接着对输入进行解析处理,得到数据文件的输入路径,数据描述文件的输入路径以及树棵树,循环次数。

Path dataPath;
    Path datasetPath;
    int nbTrees;
    int nbIterations;

    try {
      Parser parser = new Parser();
      parser.setGroup(group);
      CommandLine cmdLine = parser.parse(args);

      if (cmdLine.hasOption("help")) {
        CommandLineUtil.printHelp(group);
        return -1;
      }

      String dataName = cmdLine.getValue(dataOpt).toString();
      String datasetName = cmdLine.getValue(datasetOpt).toString();
      nbTrees = Integer.parseInt(cmdLine.getValue(nbtreesOpt).toString());
      nbIterations = Integer.parseInt(cmdLine.getValue(nbItersOpt).toString());

      dataPath = new Path(dataName);
      datasetPath = new Path(datasetName);
    } catch (OptionException e) {
      log.error("Error while parsing options", e);
      CommandLineUtil.printHelp(group);
      return -1;
    }

接着载入数据,这里让我挺头疼的,如果单独运行这段代码,在我已经生成好data,dataset文件之后,它会提示错误,因为dataset里边存储的是json格式的描述,所以这里需要对json进行解析,也就需要相应的lib包。

// load the data
    FileSystem fs = dataPath.getFileSystem(new Configuration());
    Dataset dataset = Dataset.load(getConf(), datasetPath);
    Data data = DataLoader.loadData(dataset, fs, dataPath);

载入数据之后就是运行Iteration啦。

代码中说M is the number of inputs,我觉得不合适,从代码中可以看出M = data.getDataset().nbAttributes(),明明就是属性数嘛!!

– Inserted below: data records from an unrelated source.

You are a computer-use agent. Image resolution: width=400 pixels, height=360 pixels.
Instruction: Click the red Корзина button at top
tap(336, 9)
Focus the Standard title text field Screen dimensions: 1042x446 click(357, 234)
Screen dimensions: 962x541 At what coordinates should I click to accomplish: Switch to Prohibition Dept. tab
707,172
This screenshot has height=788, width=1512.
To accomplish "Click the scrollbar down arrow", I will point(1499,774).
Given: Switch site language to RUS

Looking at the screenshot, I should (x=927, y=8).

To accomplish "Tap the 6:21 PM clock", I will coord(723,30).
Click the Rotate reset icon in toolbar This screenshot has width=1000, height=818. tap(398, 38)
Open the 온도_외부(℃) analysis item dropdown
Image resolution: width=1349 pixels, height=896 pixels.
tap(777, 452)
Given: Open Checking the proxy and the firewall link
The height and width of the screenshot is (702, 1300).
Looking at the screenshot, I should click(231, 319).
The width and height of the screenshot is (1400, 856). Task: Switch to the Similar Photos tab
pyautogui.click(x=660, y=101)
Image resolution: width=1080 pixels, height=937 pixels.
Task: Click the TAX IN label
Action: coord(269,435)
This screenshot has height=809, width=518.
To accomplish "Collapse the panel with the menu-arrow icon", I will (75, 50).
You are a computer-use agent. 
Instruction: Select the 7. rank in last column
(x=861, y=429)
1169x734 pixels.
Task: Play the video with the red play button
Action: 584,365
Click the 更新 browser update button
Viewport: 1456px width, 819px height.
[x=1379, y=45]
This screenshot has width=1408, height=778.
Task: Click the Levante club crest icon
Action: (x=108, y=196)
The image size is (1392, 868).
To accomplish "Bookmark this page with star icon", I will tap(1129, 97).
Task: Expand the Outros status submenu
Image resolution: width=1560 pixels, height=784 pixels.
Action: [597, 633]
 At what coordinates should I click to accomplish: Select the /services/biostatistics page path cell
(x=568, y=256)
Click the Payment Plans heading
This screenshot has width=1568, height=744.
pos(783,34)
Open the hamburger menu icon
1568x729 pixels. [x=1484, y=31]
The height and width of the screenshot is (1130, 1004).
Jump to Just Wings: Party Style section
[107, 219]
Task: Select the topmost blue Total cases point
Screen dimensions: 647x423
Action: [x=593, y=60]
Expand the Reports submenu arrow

这里有个问题,属性数是否包括了label这一项呢?看了下代码,是的哦!

之后生成Iteration次随机森林,记录每次生成的结果,最后输出:

平均错误率(m = log2(M) + 1)

平均错误率(m = 1)

平均生成森林时间(m = log2(M) + 1)

平均生成森林时间(m = 1)

平均随机森林所有树节点之和(m = log2(M) + 1)

平均随机森林所有树节点之和(m = 1)

// take m to be the first integer less than log2(M) + 1, where M is the
    // number of inputs
    int m = (int) Math.floor(FastMath.log(2.0, data.getDataset().nbAttributes()) + 1);

    Random rng = RandomUtils.getRandom();
    for (int iteration = 0; iteration < nbIterations; iteration++) {
      log.info("Iteration {}", iteration);
      runIteration(rng, data, m, nbTrees);
    }

    log.info("********************************************");
    log.info("Random Input Test Error : {}", sumTestErrM / nbIterations);
    log.info("Single Input Test Error : {}", sumTestErrOne / nbIterations);
    log.info("Mean Random Input Time : {}", DFUtils.elapsedTime(sumTimeM / nbIterations));
    log.info("Mean Single Input Time : {}", DFUtils.elapsedTime(sumTimeOne / nbIterations));
    log.info("Mean Random Input Num Nodes : {}", numNodesM / nbIterations);
    log.info("Mean Single Input Num Nodes : {}", numNodesOne / nbIterations);

执行

数据

glass:#lass : http://archive.ics.uci.edu/ml/datasets/Glass+Identification

部分数据如下:

1,1.52101,13.64,4.49,1.10,71.78,0.06,8.75,0.00,0.00,1
2,1.51761,13.89,3.60,1.36,72.73,0.48,7.83,0.00,0.00,1
3,1.51618,13.53,3.55,1.54,72.99,0.39,7.78,0.00,0.00,1
4,1.51766,13.21,3.69,1.29,72.61,0.57,8.22,0.00,0.00,1
5,1.51742,13.27,3.62,1.24,73.08,0.55,8.07,0.00,0.00,1
6,1.51596,12.79,3.61,1.62,72.97,0.64,8.07,0.00,0.26,1

生成数据dataset的命令如下

[email protected]:/home/user/mahout-distribution-0.9# $HADOOP_HOME/bin/hadoop jar mahout-core-0.9-job.jar org.apache.mahout.classifier.df.tools.Describe -p /user/glass.data -f /user/glass.info -d I 9 N L

15/08/24 06:34:02 INFO tools.Describe: Generating the descriptor…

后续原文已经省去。